India Advised to Exercise Strategic Patience in US Trade Negotiations
According to an SBI Ecowrap research report released on Friday, India should remain patient and avoid making early concessions in its ongoing trade negotiations with the United States. The report argues that Washington's current negotiating style relies heavily on strategic uncertainty and issue-linking to maximise leverage.
The report states that the US administration is using uncertainty as a bargaining instrument not only in trade but also across NATO, Iran, China, and Greenland, making ambiguity itself a source of negotiating power. In game-theory terms, Washington is preserving incomplete information about the type of bargaining, the report adds.
India's Unique Position in Global Strategic Landscape
SBI Research notes that India occupies a unique position in the evolving global strategic landscape. It lies between NATO allies that depend heavily on American security guarantees and China, which possesses substantial counter-leverage through critical minerals, manufacturing, and supply chains.
While India does not enjoy China's concentrated bargaining power, it still has significant strengths, including its large domestic market, technology talent, pharmaceutical sector, defence procurement, energy options, diaspora influence, and strategic importance in the Indo-Pacific, the report highlights.
Recommended Strategy: Wear Down the Opening Position
Against this backdrop, SBI Research advises India to resist pressure for quick compromises and instead allow the US negotiating position to evolve as domestic market costs and broader geopolitical considerations emerge. The report states: India's best strategy is to wear down the opening position, not the relationship. Keep the conversation warm, avoid public escalation, make limited and reversible offers, and wait for US administration first demand to run into US market costs, China-balancing needs and alliance fatigue.
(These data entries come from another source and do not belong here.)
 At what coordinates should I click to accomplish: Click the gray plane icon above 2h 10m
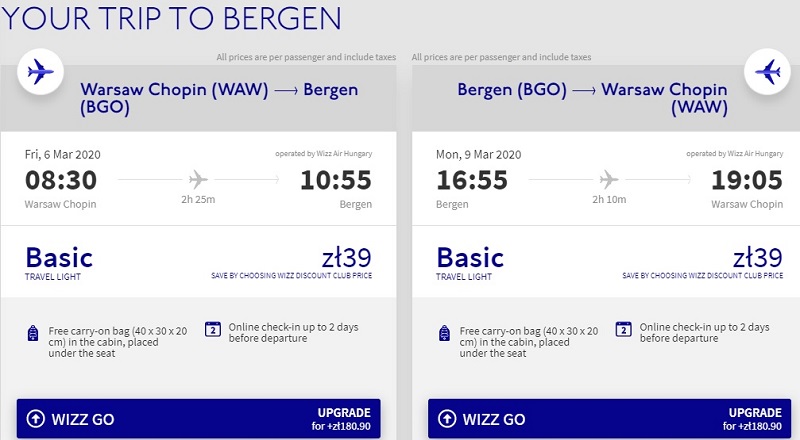click(x=608, y=179)
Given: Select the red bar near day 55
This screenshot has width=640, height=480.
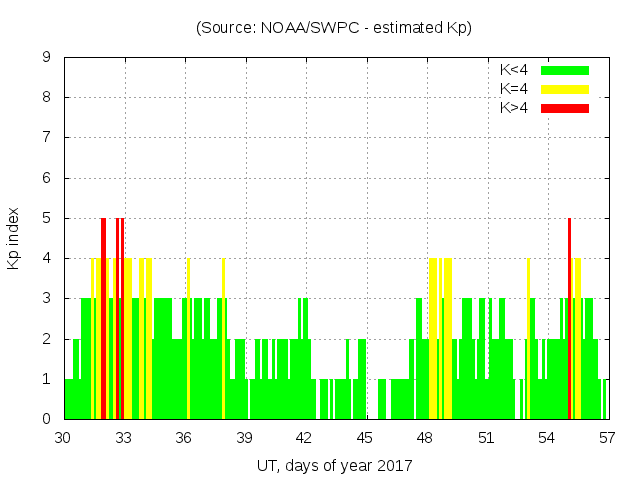Looking at the screenshot, I should [x=569, y=320].
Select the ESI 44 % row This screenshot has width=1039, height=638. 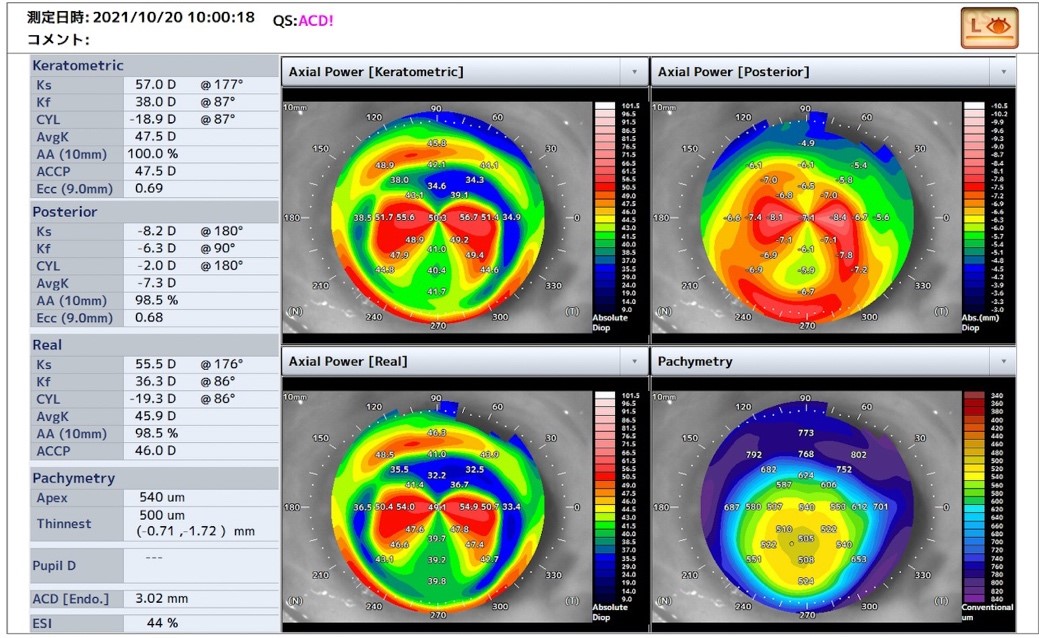(x=154, y=623)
The report further advises India to test the resolve of the US administration even if it entails some short-term costs, arguing that such an approach would strengthen India's long-term bargaining position.
Broader US Negotiating Framework
Beyond India-US trade, the report analyses what it describes as the broader US negotiating framework, where trade, defence, security, strategic resources, and diplomacy are increasingly being bundled together rather than handled separately. It says the US administration seeks quick, near-term gains by announcing strong tariff measures, observing reactions from markets and governments, and then sequencing or adjusting the final policy.
The report also points to NATO as an example of this bargaining approach. It says the US administration has transformed long-standing alliance commitments into conditional bargains by linking defence spending with broader strategic alignment. Referring to NATO's latest defence spending target, the report notes that Spain's resistance has been treated not merely as a budgetary issue but as a wider test of political alignment and willingness to support Washington's strategic priorities.
Conditional Predictability in Alliances
According to the report, NATO was built to make security predictable, but the US administration's intervention has made predictability more conditional. Protection is presented as something allies must keep financing, demonstrating, and politically sustaining. The report further observes that the US administration frequently connects different policy domains, allowing defence spending, trade policy, strategic resources, and diplomatic signalling to reinforce one another during negotiations.
Long-Term Credibility Concerns
SBI Research cautions that while such a strategy may generate immediate negotiating advantages for Washington, repeated reliance on uncertainty could gradually erode long-term credibility and trust among allies, partners, and markets. The report concludes that India should maintain its negotiating position, preserve the bilateral relationship, and leverage its growing economic and strategic importance while waiting for a more favourable bargaining environment to emerge.